Apparently, the biggest challenge has been to update the GeneNetwork Webservice database with new strain names found in the corresponding datasets. Thanks to Fred and Bonface, this hurdle has been settled so far. So, the one thing left is to test the newly updated QC uploader and see how it functions.
This step is very important due to the fact that there may be some strains already in the database, and the newly ones uploaded would have the same description, but labelled differently. At least, at the population level, it is important GN webservice pinpoints the importance of maintaining the use of a standard naming system of the strain names for particular species, so as to avoid any unnecessary confusion in the long run. This process is still in its development.

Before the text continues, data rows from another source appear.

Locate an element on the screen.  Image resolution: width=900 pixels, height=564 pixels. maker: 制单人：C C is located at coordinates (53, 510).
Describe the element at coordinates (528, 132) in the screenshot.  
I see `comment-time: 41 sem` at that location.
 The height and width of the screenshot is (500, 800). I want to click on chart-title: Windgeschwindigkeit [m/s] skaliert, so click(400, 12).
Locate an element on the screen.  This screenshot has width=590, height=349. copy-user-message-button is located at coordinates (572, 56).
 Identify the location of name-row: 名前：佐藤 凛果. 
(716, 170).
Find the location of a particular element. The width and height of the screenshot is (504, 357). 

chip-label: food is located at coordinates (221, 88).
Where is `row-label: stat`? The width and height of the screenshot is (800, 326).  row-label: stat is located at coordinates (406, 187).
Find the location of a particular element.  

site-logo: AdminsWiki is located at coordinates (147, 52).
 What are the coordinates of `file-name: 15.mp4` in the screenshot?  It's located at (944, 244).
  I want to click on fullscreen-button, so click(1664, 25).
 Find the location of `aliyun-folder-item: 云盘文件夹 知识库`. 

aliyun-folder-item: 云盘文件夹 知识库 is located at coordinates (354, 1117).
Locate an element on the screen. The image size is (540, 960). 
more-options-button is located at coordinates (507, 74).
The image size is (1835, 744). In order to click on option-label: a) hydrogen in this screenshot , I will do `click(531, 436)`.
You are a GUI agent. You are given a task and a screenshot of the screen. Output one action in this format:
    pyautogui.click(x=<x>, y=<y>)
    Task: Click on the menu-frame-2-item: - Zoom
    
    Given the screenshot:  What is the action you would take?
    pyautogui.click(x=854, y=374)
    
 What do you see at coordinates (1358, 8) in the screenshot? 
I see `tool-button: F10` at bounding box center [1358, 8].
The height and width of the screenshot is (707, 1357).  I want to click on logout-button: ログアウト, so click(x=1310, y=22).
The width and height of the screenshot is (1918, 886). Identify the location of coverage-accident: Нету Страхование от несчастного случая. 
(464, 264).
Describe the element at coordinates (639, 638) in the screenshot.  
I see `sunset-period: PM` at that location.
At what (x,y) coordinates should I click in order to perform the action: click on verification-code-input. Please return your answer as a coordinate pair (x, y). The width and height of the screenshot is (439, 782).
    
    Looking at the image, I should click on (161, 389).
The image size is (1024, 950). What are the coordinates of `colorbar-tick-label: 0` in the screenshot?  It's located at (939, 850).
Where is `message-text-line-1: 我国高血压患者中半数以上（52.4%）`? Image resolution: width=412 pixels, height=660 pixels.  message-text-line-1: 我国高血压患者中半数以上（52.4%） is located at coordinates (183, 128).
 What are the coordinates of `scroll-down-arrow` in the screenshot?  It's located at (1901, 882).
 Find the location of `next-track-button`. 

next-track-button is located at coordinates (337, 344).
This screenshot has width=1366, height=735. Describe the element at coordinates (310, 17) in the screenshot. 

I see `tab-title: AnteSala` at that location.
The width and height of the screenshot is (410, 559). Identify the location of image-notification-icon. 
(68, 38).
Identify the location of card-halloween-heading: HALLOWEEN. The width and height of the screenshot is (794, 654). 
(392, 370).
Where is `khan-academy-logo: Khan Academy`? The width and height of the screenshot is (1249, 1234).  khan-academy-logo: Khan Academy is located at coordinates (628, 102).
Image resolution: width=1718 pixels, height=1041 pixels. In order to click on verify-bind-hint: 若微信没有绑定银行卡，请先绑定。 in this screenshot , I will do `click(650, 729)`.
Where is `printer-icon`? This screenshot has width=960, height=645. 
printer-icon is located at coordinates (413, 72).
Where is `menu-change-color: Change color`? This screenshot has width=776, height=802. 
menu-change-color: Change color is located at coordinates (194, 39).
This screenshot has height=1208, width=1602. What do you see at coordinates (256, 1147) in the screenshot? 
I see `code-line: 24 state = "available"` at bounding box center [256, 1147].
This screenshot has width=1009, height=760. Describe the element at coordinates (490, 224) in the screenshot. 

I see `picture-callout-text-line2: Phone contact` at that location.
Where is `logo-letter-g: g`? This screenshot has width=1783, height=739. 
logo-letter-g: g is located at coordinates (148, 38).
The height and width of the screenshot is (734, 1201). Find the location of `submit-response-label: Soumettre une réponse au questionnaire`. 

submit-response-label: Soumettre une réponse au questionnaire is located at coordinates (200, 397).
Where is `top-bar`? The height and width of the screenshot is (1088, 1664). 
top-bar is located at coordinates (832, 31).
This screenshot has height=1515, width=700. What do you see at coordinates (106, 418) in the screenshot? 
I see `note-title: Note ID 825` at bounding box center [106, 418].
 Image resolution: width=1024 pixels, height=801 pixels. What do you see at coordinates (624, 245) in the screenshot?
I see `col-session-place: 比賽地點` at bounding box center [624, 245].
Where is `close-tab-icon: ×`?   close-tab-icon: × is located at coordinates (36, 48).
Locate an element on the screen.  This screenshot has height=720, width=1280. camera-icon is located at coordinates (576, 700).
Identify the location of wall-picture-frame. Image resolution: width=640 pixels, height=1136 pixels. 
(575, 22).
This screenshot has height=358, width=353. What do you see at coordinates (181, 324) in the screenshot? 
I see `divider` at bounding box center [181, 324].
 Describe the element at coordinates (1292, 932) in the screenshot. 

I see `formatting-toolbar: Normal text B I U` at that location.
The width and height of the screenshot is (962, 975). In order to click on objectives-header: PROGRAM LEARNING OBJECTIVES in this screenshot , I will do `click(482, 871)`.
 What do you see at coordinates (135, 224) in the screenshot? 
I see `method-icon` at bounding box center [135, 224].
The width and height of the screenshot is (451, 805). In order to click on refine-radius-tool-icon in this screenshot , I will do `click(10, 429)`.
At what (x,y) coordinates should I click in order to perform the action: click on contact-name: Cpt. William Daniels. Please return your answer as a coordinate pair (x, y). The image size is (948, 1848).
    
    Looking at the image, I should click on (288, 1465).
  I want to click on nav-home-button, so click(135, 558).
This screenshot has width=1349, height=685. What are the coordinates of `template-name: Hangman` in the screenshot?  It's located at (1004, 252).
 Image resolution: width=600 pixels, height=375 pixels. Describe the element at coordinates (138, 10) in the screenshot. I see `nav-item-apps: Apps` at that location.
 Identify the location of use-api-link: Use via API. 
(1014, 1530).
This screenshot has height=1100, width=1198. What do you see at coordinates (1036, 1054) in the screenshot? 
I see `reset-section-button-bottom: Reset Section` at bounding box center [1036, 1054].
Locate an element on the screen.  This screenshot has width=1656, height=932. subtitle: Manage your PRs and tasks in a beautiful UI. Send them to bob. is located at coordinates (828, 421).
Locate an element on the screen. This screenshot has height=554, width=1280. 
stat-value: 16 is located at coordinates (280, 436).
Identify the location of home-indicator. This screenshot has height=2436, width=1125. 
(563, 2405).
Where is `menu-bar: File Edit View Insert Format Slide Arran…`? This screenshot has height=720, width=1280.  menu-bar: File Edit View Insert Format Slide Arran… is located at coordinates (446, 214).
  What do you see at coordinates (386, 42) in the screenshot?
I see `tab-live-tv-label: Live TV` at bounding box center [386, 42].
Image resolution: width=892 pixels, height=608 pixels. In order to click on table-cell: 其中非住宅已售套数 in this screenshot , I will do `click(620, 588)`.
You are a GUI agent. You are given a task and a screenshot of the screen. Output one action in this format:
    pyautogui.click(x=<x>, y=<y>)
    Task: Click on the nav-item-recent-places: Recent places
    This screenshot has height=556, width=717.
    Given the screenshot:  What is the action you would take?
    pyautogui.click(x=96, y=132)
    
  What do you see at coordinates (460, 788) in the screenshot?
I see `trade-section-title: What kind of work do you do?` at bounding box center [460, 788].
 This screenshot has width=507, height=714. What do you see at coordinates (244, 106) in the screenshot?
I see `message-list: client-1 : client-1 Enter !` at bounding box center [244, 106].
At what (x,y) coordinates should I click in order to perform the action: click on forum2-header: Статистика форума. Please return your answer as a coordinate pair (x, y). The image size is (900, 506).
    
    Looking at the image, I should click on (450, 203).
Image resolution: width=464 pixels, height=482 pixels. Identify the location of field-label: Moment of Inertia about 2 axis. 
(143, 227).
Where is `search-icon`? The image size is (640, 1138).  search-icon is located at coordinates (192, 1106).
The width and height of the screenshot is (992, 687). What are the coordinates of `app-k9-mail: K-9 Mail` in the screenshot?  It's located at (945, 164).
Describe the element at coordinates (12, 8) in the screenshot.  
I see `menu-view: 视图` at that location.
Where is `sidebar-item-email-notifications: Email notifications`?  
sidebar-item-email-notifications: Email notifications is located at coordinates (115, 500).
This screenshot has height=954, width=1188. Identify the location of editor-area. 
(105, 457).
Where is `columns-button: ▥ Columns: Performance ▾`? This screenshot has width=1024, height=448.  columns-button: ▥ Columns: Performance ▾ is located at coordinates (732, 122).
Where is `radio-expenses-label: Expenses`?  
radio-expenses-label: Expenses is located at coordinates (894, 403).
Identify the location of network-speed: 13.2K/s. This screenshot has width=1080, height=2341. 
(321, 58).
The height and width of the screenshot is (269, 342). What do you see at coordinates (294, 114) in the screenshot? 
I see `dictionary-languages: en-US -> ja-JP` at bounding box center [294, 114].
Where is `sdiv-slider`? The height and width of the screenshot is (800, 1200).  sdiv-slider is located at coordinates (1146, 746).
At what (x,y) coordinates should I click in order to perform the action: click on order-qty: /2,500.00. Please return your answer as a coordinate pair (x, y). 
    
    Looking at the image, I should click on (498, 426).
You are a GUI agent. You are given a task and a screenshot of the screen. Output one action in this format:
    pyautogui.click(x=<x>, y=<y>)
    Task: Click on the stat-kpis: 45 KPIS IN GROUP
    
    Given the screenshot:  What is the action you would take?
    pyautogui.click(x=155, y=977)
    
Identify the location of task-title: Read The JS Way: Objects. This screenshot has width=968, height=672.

The one big existing challenge with this dataset is that there is no available information regarding the annotation description of these datasets. One great suggestion from Arthur and Pjotr, is to revisit some of the R packages that were once used to access such annotation information. Succeeding on this will help push more and more datasets into GeneNetwork webservice test datasets and eventually towards the production stage. So, it is one of the ongoing tasks I am actively working on in addition to testing Fred's newly updated QC uploader.
Alongside working on the above mentioned tasks, I am still making progress to learn and improve my programming skills. Currently, I focus on Python language as my foundational programming language. I have also been making progress with learning git version control and GitHub, thanks to Fred and Bonface, who consistently provide me with guidance and a push to make sure I really learn and understand these concepts and their realtime application. So far, I have learnt how to pull requests, create issues, performing git pull and rebasing, creating branches, resolving conflicts and staying upto date on both my local repo and the remote repo in GitHub.